SQL Server  

Building Your Own ETL Pipeline Using SQL Server and .NET Background Worker

Introduction

Every modern application needs a way to move data between systems, clean it, transform it, and store it in a structured format. This is where an ETL pipeline (Extract, Transform, Load) becomes useful.
Instead of using heavy tools like SSIS, Informatica, or Azure Data Factory, small and mid-sized teams can build their own lightweight ETL pipeline using:

  • SQL Server for storage, staging, and transformation

  • .NET Background Worker / Hosted Service for scheduled processing

  • Stored procedures for optimized data operations

This article explains how to build a complete ETL pipeline from scratch.
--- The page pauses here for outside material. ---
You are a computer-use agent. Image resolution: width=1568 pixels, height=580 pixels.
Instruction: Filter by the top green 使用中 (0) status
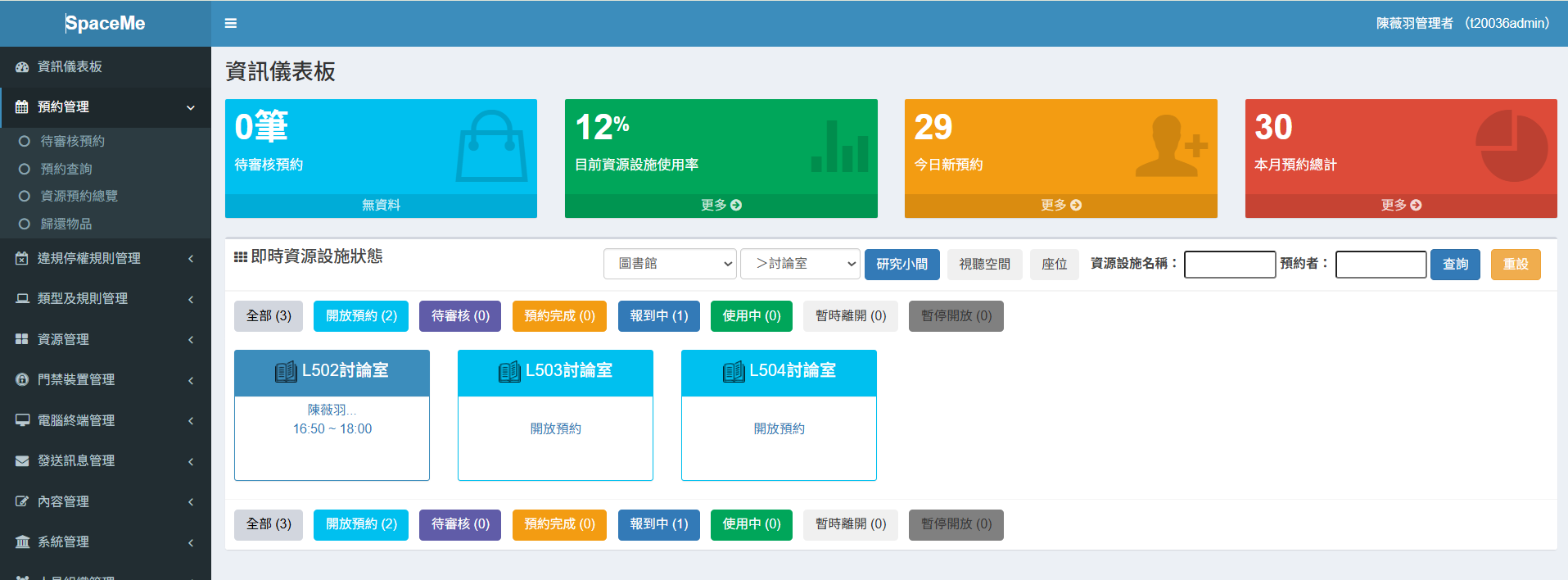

ETL Workflow Diagram (Compact)

          +------------------+
          |   Source Data    |
          | (API/File/DB)    |
          +---------+--------+
                    |
               Extract (C#)
                    |
          +---------v---------+
          |   Staging Table   |
          |     (SQL)         |
          +---------+---------+
                    |
               Transform (SQL)
                    |
          +---------v---------+
          |  Final Target     |
          |  Reporting Table  |
          +---------+---------+
                    |
                 Load (C#)

1. Designing the ETL Structure

Tables Required

a) Staging Table

Used to temporarily store raw data.

CREATE TABLE Staging_Orders
(
    StageId BIGINT IDENTITY(1,1) PRIMARY KEY,
    OrderId VARCHAR(50),
    CustomerName VARCHAR(200),
    Amount DECIMAL(18,2),
    RawJson NVARCHAR(MAX),
    Processed BIT DEFAULT 0,
    CreatedDate DATETIME DEFAULT GETDATE()
);

b) Final Table

CREATE TABLE Fact_Orders
(
    OrderId VARCHAR(50) PRIMARY KEY,
    CustomerName VARCHAR(200),
    CleanedAmount DECIMAL(18,2),
    LoadedDate DATETIME DEFAULT GETDATE()
);

2. Architecture Diagram (Smaller Header)

+-----------------------+
|   Source System       |
| (API/File/Database)   |
+-----------+-----------+
            |
            ↓
+-----------------------+
| .NET Worker Service   |
|  Extract Module       |
+-----------+-----------+
            |
            ↓
+-----------------------+
| SQL Staging Table     |
+-----------+-----------+
            |
            ↓
+-----------------------+
| SQL Transform SP      |
+-----------+-----------+
            |
            ↓
+-----------------------+
| Target Reporting DB   |
+-----------------------+

3. Sequence Diagram

C# Worker → Source API: Fetch orders
Source API → Worker: Return JSON
Worker → SQL: Insert into Staging_Orders
Worker → SQL SP: Execute Transform logic
SQL → Worker: Success response
Worker → SQL: Insert into Fact_Orders

4. Step-by-Step ETL Implementation

Step 1: Extract

A .NET worker fetches data from API/File.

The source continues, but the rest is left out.